Com 9% de votos de vantagem, PMDB elege 49% deputados a mais que PSDB

Discrepância se explica pelas distorções do sistema eleitoral, que dá um peso para os eleitores dos grandes Estados e outro para os pequenos

Daniel Bramatti, O Estado de S.Paulo

13 de outubro de 2010 | 00h00

Na eleição para a Câmara dos Deputados, candidatos do PMDB tiveram, em todo o País, apenas 9% de votos a mais que os do PSDB. Essa proporção não se refletiu no número de eleitos - os peemedebistas ficaram com 49% de cadeiras a mais que os tucanos.

O PMDB conquistou, com 13,15% dos votos, 15,4% das vagas da Câmara - o melhor aproveitamento entre os grandes partidos. Já os tucanos, com 12% dos votos, obtiveram apenas 10,3% das cadeiras.

A performance dos dois partidos exemplifica distorções do sistema eleitoral brasileiro. Elas ocorrem graças a dois fatores: o peso diferenciado dos eleitores nos grandes e nos pequenos Estados e a existência de coligações na eleição para deputado - o que faz com que o voto em um partido possa ajudar a eleger o candidato de outro.

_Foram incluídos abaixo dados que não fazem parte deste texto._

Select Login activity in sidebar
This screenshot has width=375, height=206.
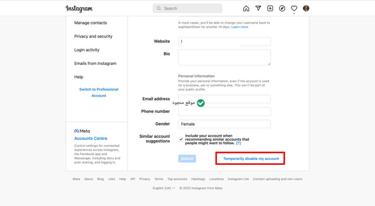point(87,50)
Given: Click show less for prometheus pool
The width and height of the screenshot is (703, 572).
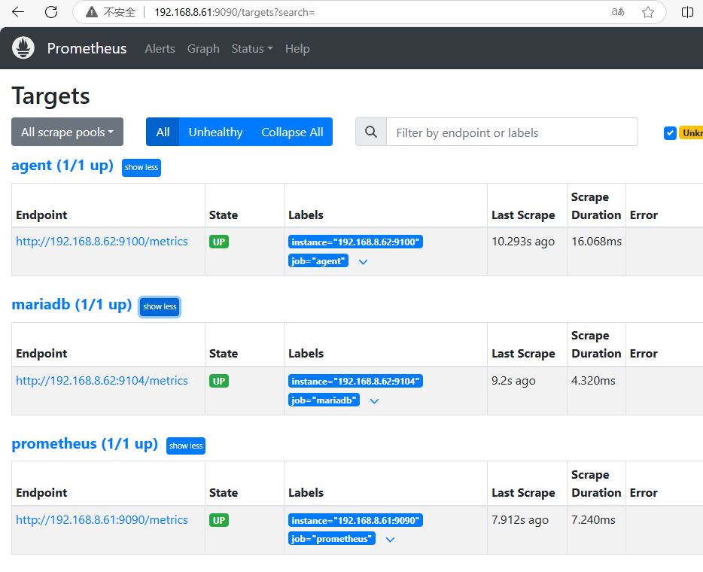Looking at the screenshot, I should [x=185, y=446].
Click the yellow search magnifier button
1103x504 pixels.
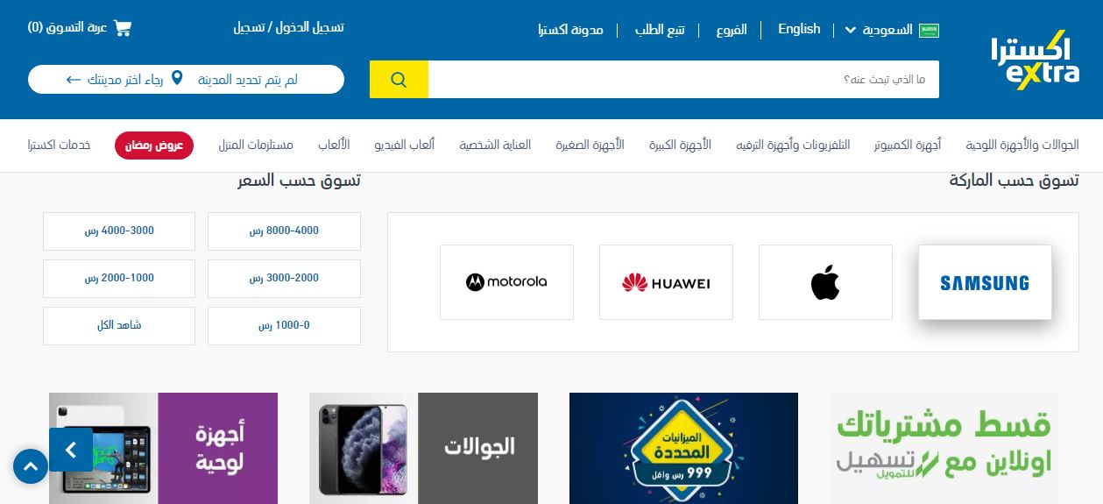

Trajetória. O PT foi o partido mais votado para a Câmara e também o que elegeu a maior bancada. Teve 16,6% do eleitorado e ficou com 17,1% das vagas. De 1994 a 2002, os petistas conquistavam mais votos que cadeiras, e o contrário passou a acontecer a partir de 2006, quando seu eleitorado ficou menos concentrado nos grandes centros.

O DEM, que elegeu a quarta maior bancada, recebeu 7,6% dos votos e ficou com 8,4% das vagas. Nas quatro eleições anteriores, o partido também obteve mais cadeiras do que eleitores, em termos proporcionais.

Assim como o PMDB, o PP foi outro grande beneficiado pelas distorções eleitorais. O partido teve apenas 6,6% dos votos, mas abocanhou 8,2% das vagas em disputa.

Os pepistas eleitos em 2010 são 41. Para efeito de comparação, o PR elegeu o mesmo número de deputados com quase 1 milhão de votos a mais. E o PSB, que obteve cerca de 500 mil votos a mais que o PP, ficou com sete deputados a menos.

Quociente eleitoral. A distribuição das vagas na Câmara não respeita a proporção do eleitorado em cada Estado. Os menores colégios eleitorais tendem a eleger mais deputados, proporcionalmente. Por exemplo, para levar à Câmara um deputado, um partido ou coligação precisa, em média, de 11 vezes mais votos em São Paulo que em Roraima.

Essa discrepância tende a prejudicar os partidos que são mais votados nos maiores Estados. É caso do PSDB, que teve metade de seus votos para a Câmara concentrados em São Paulo e Minas Gerais.

Já o PMDB recebeu apenas 12% de seus votos dos paulistas e mineiros. O eleitorado do partido está mais concentrado no Norte e no Nordeste, regiões que têm maior peso proporcional na composição da Câmara.

Os peemedebistas também devem ter feito alianças mais proveitosas que os tucanos. Em uma coligação, os votos nas legendas e nos candidatos derrotados acabam canalizados para a eleição dos mais bem colocados. Neste ano, apenas 35 dos 513 deputados se elegeram sem um "empurrão" de concorrentes.